Parallel programming made simple: 2020

Saturday, October 3, 2020

Pinciples of structured parallel programming (part I)

1. It's easy to run several sequentiap programs in parallel. Problems arise when we try to make that programs to communicate.

Let one thread

2. to cope with that problems, following notions were invented:

- token

- token container

- token stream.

3. Since the main problem is communication, the main building blocks are communucation facilities, or communicators for short.

4. We use only communicators which can be described as storage for tokens. Tokens can be:

- black/colored (signal with or without message)

- scalar/sream (during the lifetime of a communicator, single or multiple tokens can pe passed)

So, we have 4 communication protocols:

- scalar signal (examples: Thread.join(), CoundownLatch.await())

- scalar message (examples: Future, CompletableFuture)

- stream signal (Semaphore, CoundownLatch.countdown())

- stream of messages (BlockingQueue)

For each protocols, we may have different interface variants:

- synchronous (BlockingQueue, Semaphore, Future, CompletableFuture)

- external asynchronous (CompletableFuture)

- internal asynchronous (not explicitly present in standaed Java library). This is the most interesting part of the current work.

5. The main communication problem is synchronization of fast comsumer with slow producer:

- from consumer side, detect if token is not ready, and block consumer's execution

- from producer side, notify consumers of new token arrival so that the can resume their execution

The classic approach is to use synchronized/wait/notify.

6. Traditionaly, synchronous interfaces are most developed, and has communicators for almost all protocols, except for scalar signal. For scalar signal, we can model it with CountdownLatch(1).

But CountdownLatch is not a basic communicator: it has different protocols for input and output interfaces. We went to make such complex communicators out of simple building blocks. So first we create ScalarSignal:

public class ScalarSignal implements ScalarSignalIn, ScalarSygnalSyncOut {

private boolean completed = false;

public synchronized void onComplete() {

completed=true;

notifyAll();

}

public synchronized void await() {

while (!completed) {

wait();

}

now we can model CountDownLatch with primitive building blocks:

public class CountDownLatchModel implements StreamSignalIn, ScalarSygnalSyncOut {

private Semaphore inp;

private ScalarSignal out = new ScalarSignal();

public CountDownLatchModel (int count) {

inp=new Semaphore(1-count);

new Thread(this::runAction).start();

}

void runAction() {

inp.aquire();

out.onComplete();

}

public void countdown() {

inp.release();

}

public void await() {

out.await();

}

This model works, but consumes a lot of memory for the thread stack. As a result, such communicators are not constructed this way. Instead, error-prone low-level synchronized/wait/notify approach is used.

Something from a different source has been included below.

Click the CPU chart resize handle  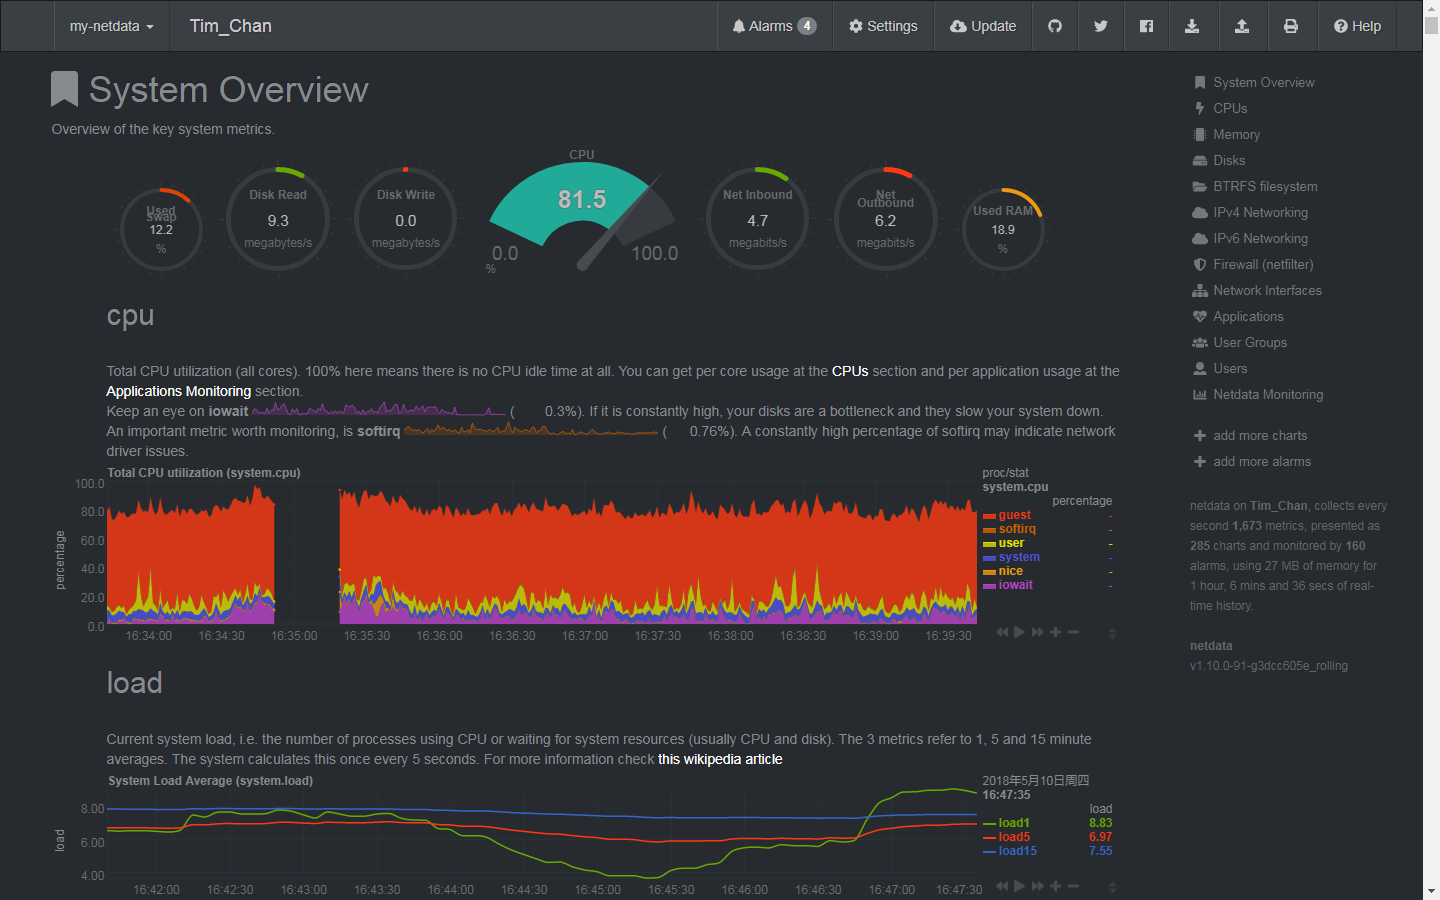click(1112, 633)
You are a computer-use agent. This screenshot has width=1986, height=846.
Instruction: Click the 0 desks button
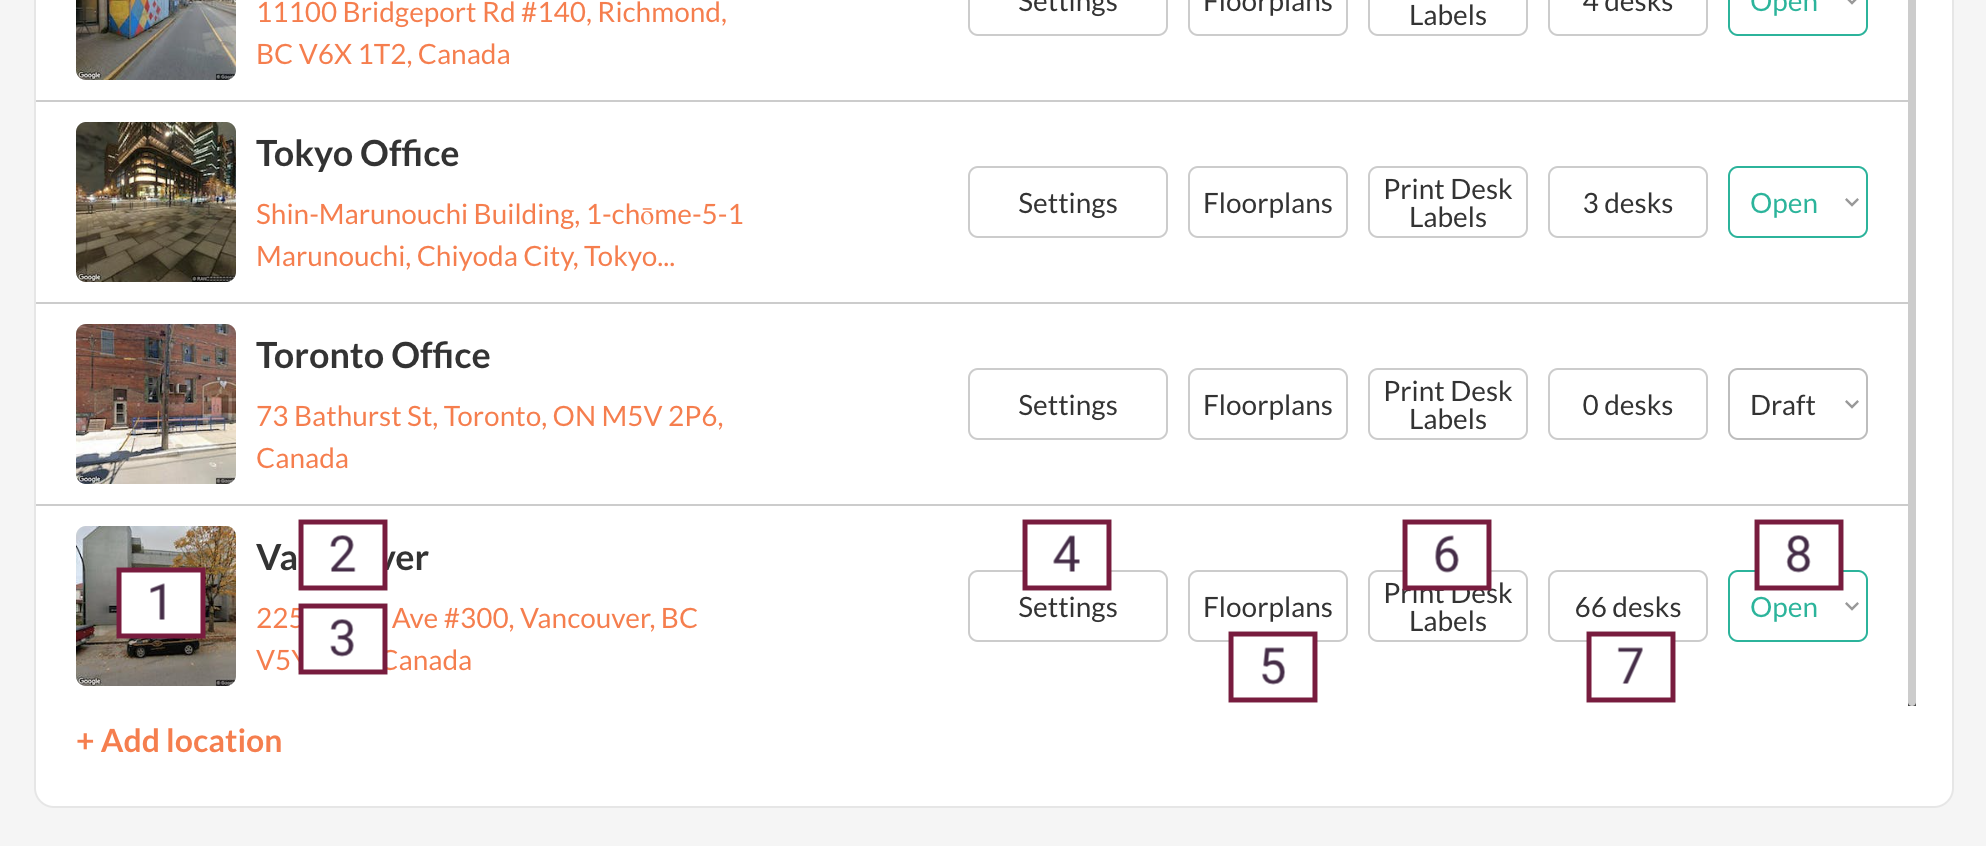pyautogui.click(x=1627, y=404)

The way out is to use actors instead of threads:

public class CountDownLatchActor StreamSignalIn, ScalarSygnalSyncOut extends AsyncProc {

private AsyncSemaphore inp;

private ScalarSignal out = new ScalarSignal();

public CountDownLatchActor (int count) {

inp=new AsyncSemaphore (1-count);

}

void runAction() {

out.onComplete();

}

public void countdown() {

inp.release();

}

public void await() {

out.await();

}

The differences are:

- AsyncSemaphore instead of Semaphore

- no thread is started, the method runAction is invoked automatically when AsyncSemaphore is unblocked

- no need to invoke inp.aquire, because the semaphore will never be used again

So what is that magic AsyncSemaphore, which allowed us to get rid of thread stack?

It is a communicator which implements internal asynchronous interface in its output side.

(to be continued).

Thursday, July 23, 2020

Anatomy of asynchronous tasks

Anatomy of asynchronous interaction

When a parallel thread needs more data, it calls an interface function, which returns the data as a result. If data is not ready, the function blocks the caller's stack. Asynchronous tasks may not block, so the communication protocol is different: the task calls the request procedure with callback parameter. This request procedure exits immediately, and the calling task also exits, leaving the worker thread. Then, when the data is ready (it could be in the same moment), the callback procedure is called with data as a parameter. This call resubmits the task to a thread pool, if there are no other blockers. For example, if the task is running, processing previous portion of data, submitting it again may be dangerous and should be prevented. Such tasks with sequential processing of incoming data are called actors and first was proposed by Carl Hewitt.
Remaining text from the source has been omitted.